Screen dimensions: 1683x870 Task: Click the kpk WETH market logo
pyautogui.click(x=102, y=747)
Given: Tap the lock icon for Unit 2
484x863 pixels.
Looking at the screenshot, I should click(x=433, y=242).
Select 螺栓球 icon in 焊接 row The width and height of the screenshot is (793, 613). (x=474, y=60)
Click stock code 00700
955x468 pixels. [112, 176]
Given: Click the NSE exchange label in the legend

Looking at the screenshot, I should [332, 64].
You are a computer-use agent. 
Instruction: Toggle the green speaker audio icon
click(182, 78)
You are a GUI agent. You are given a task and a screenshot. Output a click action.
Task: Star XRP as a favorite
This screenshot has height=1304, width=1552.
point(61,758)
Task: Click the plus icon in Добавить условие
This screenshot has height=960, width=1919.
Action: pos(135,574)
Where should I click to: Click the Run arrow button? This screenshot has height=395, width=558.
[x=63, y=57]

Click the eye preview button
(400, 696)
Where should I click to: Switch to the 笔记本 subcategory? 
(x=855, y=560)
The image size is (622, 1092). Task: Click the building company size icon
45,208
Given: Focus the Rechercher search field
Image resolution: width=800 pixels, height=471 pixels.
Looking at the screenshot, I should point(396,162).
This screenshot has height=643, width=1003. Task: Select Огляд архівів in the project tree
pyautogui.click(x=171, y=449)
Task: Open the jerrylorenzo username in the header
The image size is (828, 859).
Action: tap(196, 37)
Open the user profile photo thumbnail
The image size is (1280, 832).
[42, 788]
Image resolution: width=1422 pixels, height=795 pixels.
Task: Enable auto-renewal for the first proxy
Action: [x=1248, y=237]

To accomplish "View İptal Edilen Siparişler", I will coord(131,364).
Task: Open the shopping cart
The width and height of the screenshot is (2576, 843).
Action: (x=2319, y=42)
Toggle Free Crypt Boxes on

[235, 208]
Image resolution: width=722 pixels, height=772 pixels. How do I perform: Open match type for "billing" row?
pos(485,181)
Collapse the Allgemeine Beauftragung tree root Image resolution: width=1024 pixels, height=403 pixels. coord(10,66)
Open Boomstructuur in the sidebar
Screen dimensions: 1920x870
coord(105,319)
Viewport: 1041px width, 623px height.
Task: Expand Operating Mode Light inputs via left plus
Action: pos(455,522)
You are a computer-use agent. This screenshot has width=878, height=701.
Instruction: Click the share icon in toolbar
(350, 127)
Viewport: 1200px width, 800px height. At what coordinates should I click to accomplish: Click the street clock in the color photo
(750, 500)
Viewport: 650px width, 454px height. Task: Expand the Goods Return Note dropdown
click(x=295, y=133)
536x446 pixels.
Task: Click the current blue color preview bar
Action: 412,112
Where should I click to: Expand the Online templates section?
****************
* WHAT THE TASK REQUIRES
What is needed here is an exact copy of all the records above.

* SOLUTION
Screen dimensions: 1683x870 Task: Click the kpk WETH market logo
pyautogui.click(x=102, y=747)
Given: Tap the lock icon for Unit 2
484x863 pixels.
Looking at the screenshot, I should click(x=433, y=242).
Select 螺栓球 icon in 焊接 row The width and height of the screenshot is (793, 613). (x=474, y=60)
Click stock code 00700
955x468 pixels. [112, 176]
Given: Click the NSE exchange label in the legend

Looking at the screenshot, I should [332, 64].
You are a computer-use agent. 
Instruction: Toggle the green speaker audio icon
click(182, 78)
You are a GUI agent. You are given a task and a screenshot. Output a click action.
Task: Star XRP as a favorite
This screenshot has height=1304, width=1552.
point(61,758)
Task: Click the plus icon in Добавить условие
This screenshot has height=960, width=1919.
Action: pos(135,574)
Where should I click to: Click the Run arrow button? This screenshot has height=395, width=558.
[x=63, y=57]

Click the eye preview button
(400, 696)
Where should I click to: Switch to the 笔记本 subcategory? 
(x=855, y=560)
The image size is (622, 1092). Task: Click the building company size icon
45,208
Given: Focus the Rechercher search field
Image resolution: width=800 pixels, height=471 pixels.
Looking at the screenshot, I should point(396,162).
This screenshot has height=643, width=1003. Task: Select Огляд архівів in the project tree
pyautogui.click(x=171, y=449)
Task: Open the jerrylorenzo username in the header
The image size is (828, 859).
Action: tap(196, 37)
Open the user profile photo thumbnail
The image size is (1280, 832).
[42, 788]
Image resolution: width=1422 pixels, height=795 pixels.
Task: Enable auto-renewal for the first proxy
Action: [x=1248, y=237]

To accomplish "View İptal Edilen Siparişler", I will coord(131,364).
Task: Open the shopping cart
The width and height of the screenshot is (2576, 843).
Action: (x=2319, y=42)
Toggle Free Crypt Boxes on

[235, 208]
Image resolution: width=722 pixels, height=772 pixels. How do I perform: Open match type for "billing" row?
pos(485,181)
Collapse the Allgemeine Beauftragung tree root Image resolution: width=1024 pixels, height=403 pixels. coord(10,66)
Open Boomstructuur in the sidebar
Screen dimensions: 1920x870
coord(105,319)
Viewport: 1041px width, 623px height.
Task: Expand Operating Mode Light inputs via left plus
Action: pos(455,522)
You are a computer-use agent. This screenshot has width=878, height=701.
Instruction: Click the share icon in toolbar
(350, 127)
Viewport: 1200px width, 800px height. At what coordinates should I click to accomplish: Click the street clock in the color photo
(750, 500)
Viewport: 650px width, 454px height. Task: Expand the Goods Return Note dropdown
click(x=295, y=133)
536x446 pixels.
Task: Click the current blue color preview bar
Action: 412,112
Where should I click to: Expand the Online templates section?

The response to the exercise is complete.